Jamie Watts

Naturalist

Jamie Watts has spent his life observing, absorbing and studying life in the oceans and global-scale ecology. In particular, Jamie looks at ultra-high productivity ecosystems. He spent two years as a marine and fisheries biologist for the British Antarctic Survey and South Georgia government on this remote subantarctic island, allowing total immersion in what may be earth’s most mind-blowing marine ecosystem. Jamie has been a naturalist, lecturer, assistant expedition leader and guide in the Arctic and the Antarctic for several full seasons, specializing in food webs, marine mammals and birds, ecology, but also covering climate change, ecological footprint and glaciology.

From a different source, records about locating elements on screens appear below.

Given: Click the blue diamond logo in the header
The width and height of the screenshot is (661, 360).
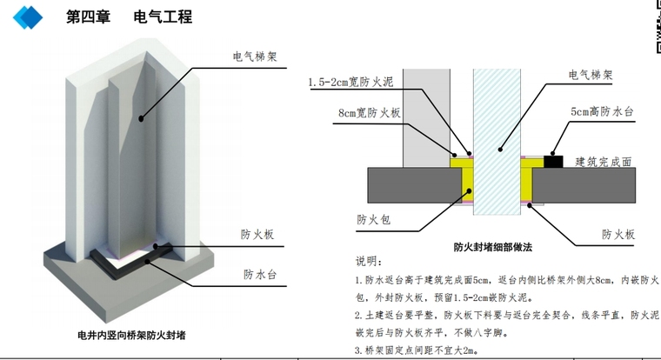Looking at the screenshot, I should pyautogui.click(x=29, y=16).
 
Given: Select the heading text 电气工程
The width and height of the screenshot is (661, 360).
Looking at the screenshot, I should pyautogui.click(x=163, y=17).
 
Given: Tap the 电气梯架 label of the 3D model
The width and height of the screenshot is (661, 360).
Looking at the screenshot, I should pyautogui.click(x=254, y=57).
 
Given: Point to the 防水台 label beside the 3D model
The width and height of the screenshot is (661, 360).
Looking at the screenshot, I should pyautogui.click(x=259, y=275).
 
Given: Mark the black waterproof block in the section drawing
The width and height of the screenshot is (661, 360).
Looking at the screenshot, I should pyautogui.click(x=551, y=161).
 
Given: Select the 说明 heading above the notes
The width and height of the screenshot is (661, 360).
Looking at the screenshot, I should pyautogui.click(x=368, y=262).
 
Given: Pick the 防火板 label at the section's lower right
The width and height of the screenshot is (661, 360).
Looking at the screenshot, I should pyautogui.click(x=618, y=235).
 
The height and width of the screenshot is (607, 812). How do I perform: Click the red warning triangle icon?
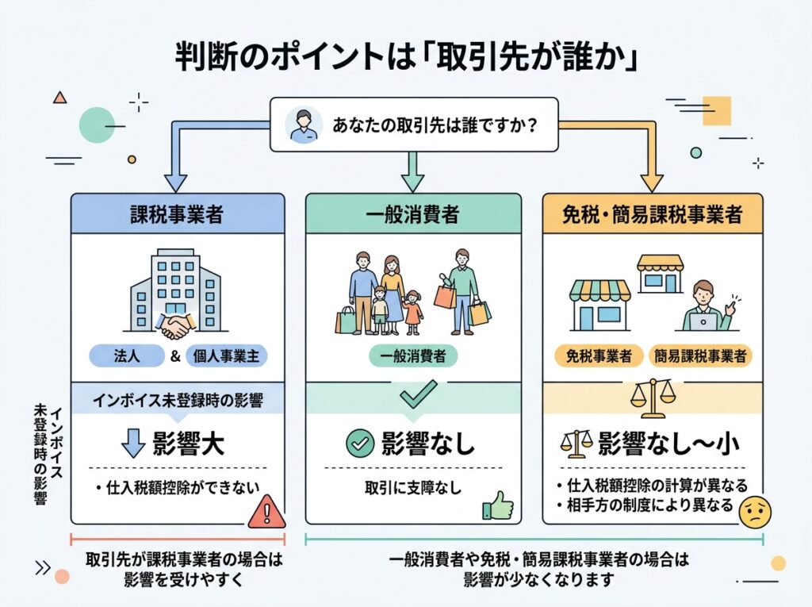click(266, 512)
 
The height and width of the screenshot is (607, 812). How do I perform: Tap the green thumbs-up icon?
click(498, 506)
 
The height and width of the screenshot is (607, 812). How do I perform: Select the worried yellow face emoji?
click(756, 512)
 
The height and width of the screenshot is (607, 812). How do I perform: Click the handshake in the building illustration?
click(175, 325)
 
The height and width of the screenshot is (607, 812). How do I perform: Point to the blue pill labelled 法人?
click(127, 356)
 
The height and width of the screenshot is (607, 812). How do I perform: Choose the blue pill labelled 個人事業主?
click(226, 356)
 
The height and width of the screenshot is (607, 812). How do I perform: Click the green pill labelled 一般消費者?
click(412, 356)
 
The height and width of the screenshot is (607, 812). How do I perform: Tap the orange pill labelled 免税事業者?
click(598, 356)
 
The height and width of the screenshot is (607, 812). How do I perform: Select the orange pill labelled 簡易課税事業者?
click(700, 356)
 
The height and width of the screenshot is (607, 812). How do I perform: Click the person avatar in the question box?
click(302, 125)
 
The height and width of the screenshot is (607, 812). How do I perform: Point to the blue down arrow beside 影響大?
click(133, 443)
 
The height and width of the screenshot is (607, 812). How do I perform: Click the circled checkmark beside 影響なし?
click(360, 444)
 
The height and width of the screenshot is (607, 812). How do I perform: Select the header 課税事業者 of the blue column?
click(177, 214)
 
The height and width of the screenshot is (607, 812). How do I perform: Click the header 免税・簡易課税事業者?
click(653, 214)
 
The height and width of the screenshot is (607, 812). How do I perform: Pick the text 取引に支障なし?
click(412, 488)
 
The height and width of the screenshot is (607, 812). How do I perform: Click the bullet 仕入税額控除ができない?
click(178, 488)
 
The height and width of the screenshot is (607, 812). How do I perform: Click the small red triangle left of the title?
click(60, 97)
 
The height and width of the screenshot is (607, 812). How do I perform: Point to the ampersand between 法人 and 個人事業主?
click(175, 356)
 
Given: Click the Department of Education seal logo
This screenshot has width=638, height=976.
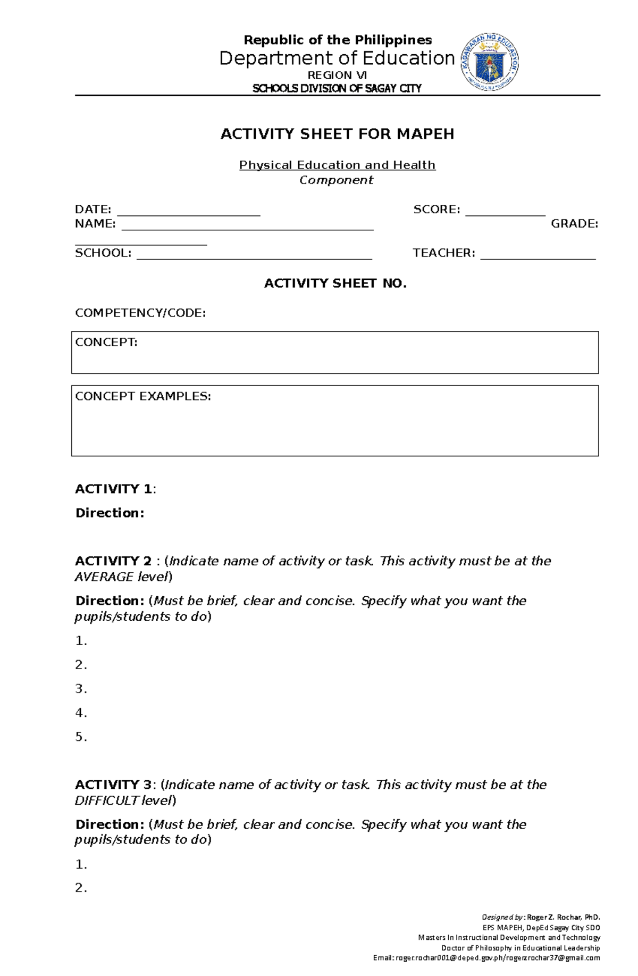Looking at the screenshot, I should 490,62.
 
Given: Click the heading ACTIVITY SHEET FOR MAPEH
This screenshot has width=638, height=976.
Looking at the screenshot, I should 337,134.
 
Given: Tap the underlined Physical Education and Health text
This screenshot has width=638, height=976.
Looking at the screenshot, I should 337,165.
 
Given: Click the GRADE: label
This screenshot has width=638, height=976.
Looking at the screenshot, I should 574,224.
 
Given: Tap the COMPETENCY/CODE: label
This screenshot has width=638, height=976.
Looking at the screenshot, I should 140,313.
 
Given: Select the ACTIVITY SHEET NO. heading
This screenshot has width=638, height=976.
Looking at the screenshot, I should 335,283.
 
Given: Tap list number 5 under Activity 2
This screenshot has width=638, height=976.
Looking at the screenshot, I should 81,737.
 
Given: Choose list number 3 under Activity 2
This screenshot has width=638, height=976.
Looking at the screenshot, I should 81,689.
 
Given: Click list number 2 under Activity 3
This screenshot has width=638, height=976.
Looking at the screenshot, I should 81,888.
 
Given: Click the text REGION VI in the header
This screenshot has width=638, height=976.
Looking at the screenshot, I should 337,76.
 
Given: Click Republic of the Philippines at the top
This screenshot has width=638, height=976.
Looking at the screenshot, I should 337,40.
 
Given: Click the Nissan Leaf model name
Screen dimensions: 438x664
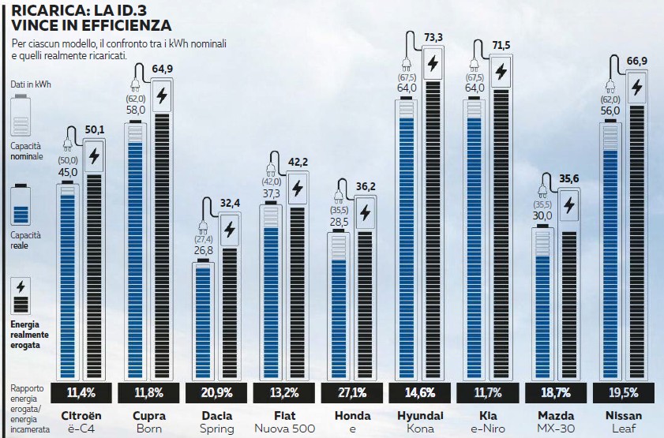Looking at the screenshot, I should (x=624, y=421).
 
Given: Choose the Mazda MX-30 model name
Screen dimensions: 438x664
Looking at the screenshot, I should (x=556, y=421).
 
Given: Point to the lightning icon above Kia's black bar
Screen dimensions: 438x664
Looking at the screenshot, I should (x=501, y=72).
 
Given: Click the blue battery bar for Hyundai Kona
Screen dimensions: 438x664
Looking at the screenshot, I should (x=407, y=245).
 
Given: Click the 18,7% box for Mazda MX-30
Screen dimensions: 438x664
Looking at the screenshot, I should (x=556, y=391).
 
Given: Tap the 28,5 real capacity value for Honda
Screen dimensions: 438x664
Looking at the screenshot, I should (x=340, y=223).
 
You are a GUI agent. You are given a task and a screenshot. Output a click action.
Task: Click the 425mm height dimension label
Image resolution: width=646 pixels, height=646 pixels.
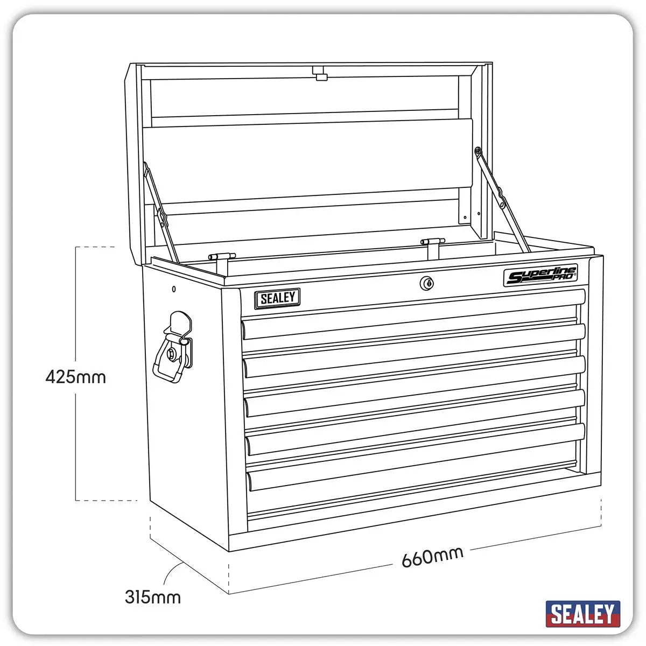pos(76,377)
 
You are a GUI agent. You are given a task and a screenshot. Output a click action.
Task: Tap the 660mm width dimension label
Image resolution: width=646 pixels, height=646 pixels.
pos(432,557)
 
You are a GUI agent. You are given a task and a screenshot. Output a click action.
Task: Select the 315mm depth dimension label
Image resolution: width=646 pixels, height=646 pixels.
pos(153,597)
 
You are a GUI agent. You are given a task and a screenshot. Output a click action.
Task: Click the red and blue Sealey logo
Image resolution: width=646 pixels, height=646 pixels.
pos(582,614)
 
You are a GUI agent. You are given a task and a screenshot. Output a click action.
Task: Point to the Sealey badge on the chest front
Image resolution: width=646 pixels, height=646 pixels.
pos(277,298)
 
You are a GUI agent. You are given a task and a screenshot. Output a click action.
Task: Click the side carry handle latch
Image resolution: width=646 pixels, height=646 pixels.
pos(173,347)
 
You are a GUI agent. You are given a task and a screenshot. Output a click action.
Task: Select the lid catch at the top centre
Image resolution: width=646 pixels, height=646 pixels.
pos(321,73)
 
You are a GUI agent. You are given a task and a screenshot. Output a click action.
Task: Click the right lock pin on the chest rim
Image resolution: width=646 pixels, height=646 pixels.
pos(432,243)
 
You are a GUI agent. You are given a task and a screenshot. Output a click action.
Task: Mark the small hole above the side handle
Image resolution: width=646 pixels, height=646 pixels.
pos(173,289)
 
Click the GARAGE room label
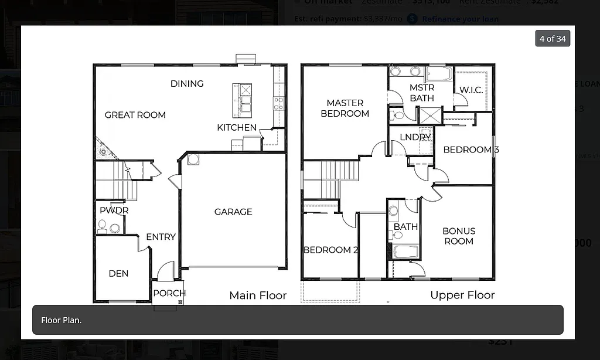233,212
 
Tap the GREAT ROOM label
135,115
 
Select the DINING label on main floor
187,83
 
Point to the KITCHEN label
237,127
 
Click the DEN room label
118,273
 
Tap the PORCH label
169,293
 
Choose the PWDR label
114,210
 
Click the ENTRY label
161,237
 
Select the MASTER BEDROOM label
345,108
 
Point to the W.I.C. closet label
471,90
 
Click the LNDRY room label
415,137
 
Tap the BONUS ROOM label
459,236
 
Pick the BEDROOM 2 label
330,250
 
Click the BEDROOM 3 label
471,150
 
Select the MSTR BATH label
421,93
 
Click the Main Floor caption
258,295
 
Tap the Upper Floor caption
462,295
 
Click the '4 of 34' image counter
553,39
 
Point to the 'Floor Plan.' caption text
62,320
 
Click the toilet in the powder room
103,225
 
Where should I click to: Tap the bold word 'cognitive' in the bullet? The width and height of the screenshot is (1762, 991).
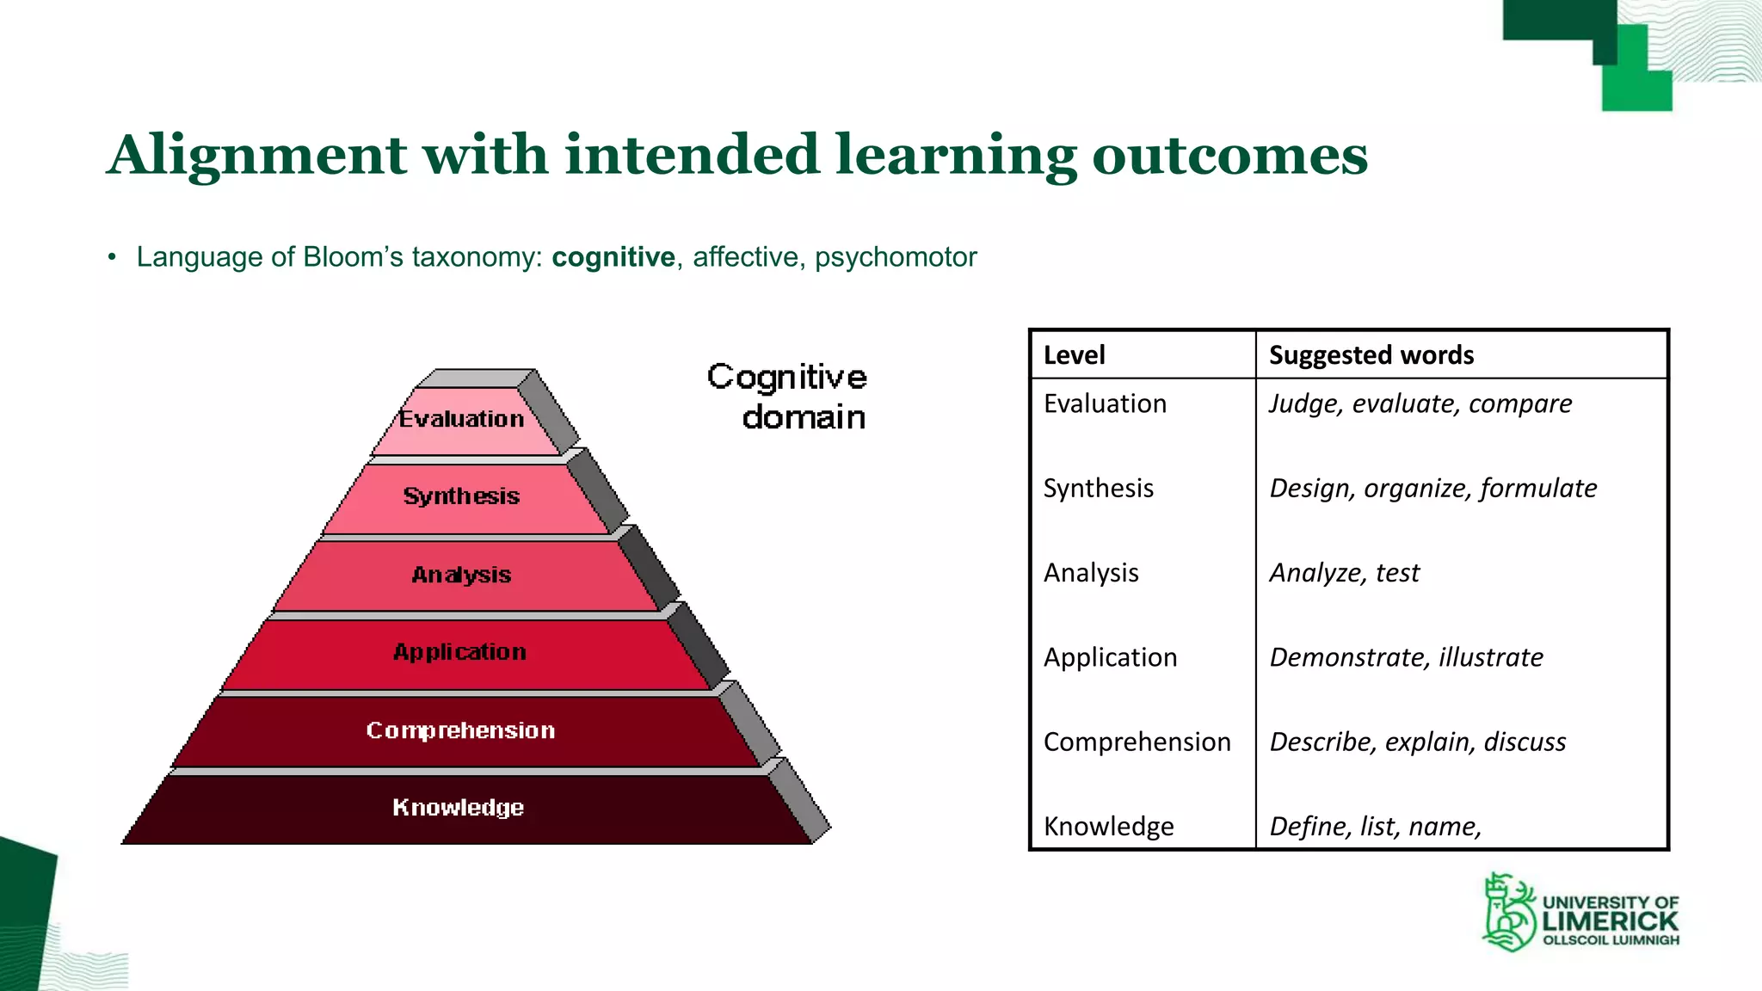coord(613,257)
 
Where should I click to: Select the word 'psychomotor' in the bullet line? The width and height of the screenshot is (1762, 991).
coord(895,257)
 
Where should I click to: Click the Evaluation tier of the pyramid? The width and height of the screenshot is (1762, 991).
coord(462,420)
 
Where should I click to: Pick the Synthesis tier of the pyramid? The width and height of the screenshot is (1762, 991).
coord(462,496)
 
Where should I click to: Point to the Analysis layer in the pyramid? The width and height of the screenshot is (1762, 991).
coord(462,575)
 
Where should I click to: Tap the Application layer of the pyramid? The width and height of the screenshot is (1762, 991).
coord(460,652)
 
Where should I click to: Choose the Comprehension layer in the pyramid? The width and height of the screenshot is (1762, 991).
coord(460,730)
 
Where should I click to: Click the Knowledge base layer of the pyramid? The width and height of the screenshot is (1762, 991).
coord(459,808)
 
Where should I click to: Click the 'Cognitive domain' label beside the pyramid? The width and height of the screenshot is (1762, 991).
coord(788,397)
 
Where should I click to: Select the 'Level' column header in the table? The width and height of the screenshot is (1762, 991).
coord(1074,355)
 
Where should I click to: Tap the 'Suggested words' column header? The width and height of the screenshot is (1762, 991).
coord(1371,355)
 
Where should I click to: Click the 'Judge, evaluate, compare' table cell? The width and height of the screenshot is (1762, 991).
coord(1420,403)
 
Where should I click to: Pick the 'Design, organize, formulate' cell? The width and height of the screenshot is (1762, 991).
coord(1432,489)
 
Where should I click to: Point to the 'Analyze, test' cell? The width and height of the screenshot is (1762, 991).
coord(1344,573)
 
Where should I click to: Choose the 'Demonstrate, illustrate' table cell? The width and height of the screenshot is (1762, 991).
coord(1406,657)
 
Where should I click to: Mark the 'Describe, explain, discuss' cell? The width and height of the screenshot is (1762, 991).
coord(1417,742)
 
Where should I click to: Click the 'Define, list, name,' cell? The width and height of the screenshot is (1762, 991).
coord(1375,826)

Between seasons Jamie does short contracts as a fisheries consultant, working on the management and logistics of observer programmes, and the analysis of data from large scale offshore fisheries including tuna, krill and Patagonian toothfish (Chilean Seabass). Jamie was involved in the setup of the global network of scientists and policy makers on IUU (illegal, unreported and unregulated) fishing. Jamie has logged over 840 sea days and 57,000 sea miles, the majority of them offshore in the high seas. Jamie is also a PADI master scuba diver trainer, with over 1200 dives logged from the tropics to polar seas.